Saved entries:
###
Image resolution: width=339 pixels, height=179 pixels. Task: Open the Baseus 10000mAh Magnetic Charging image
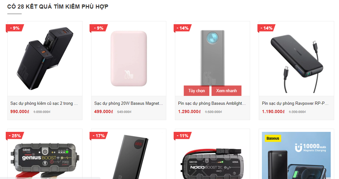(296, 155)
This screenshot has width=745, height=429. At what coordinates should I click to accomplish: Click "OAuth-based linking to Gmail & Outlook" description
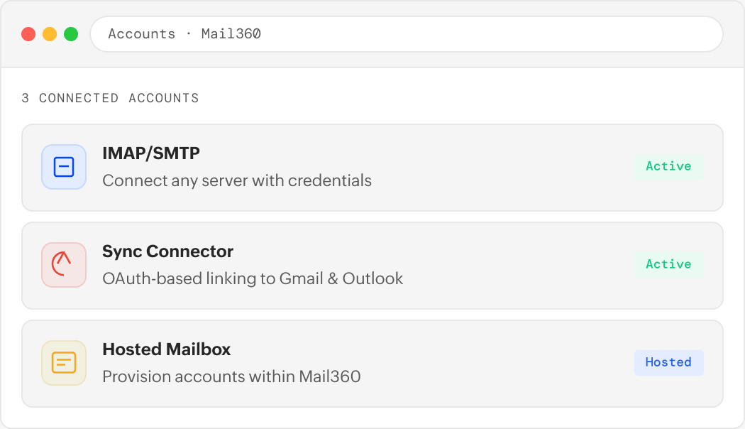click(253, 278)
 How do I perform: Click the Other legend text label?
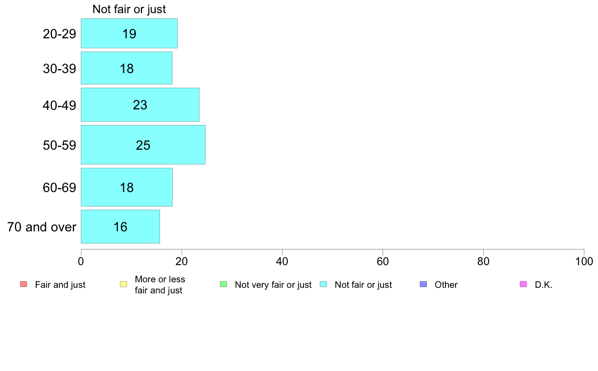click(446, 285)
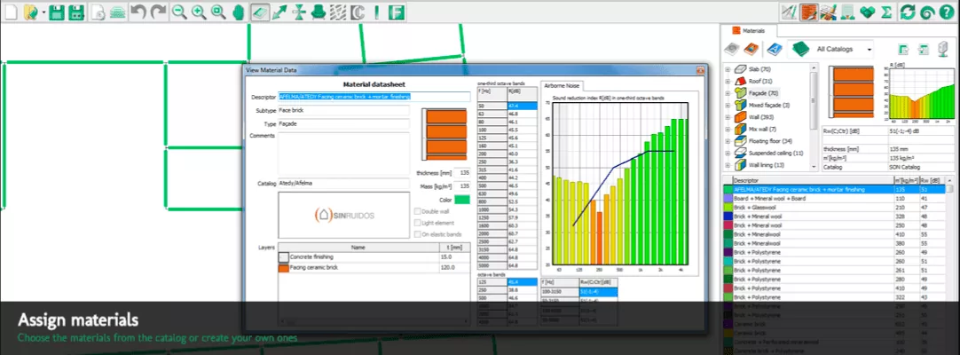Open the Help question mark icon
The width and height of the screenshot is (960, 355).
coord(946,12)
###
● TASK REQUIREMENTS:
Transcribe every entry word for word, but skip the pictures.

● THE COMPLETED TASK:
Image resolution: width=339 pixels, height=179 pixels. Task: Open the Baseus 10000mAh Magnetic Charging image
(296, 155)
This screenshot has width=745, height=429. At what coordinates should I click to accomplish: Click "OAuth-based linking to Gmail & Outlook" description
click(253, 278)
 How do I perform: Click the Other legend text label?
click(446, 285)
Open the Help question mark icon
The width and height of the screenshot is (960, 355).
coord(946,12)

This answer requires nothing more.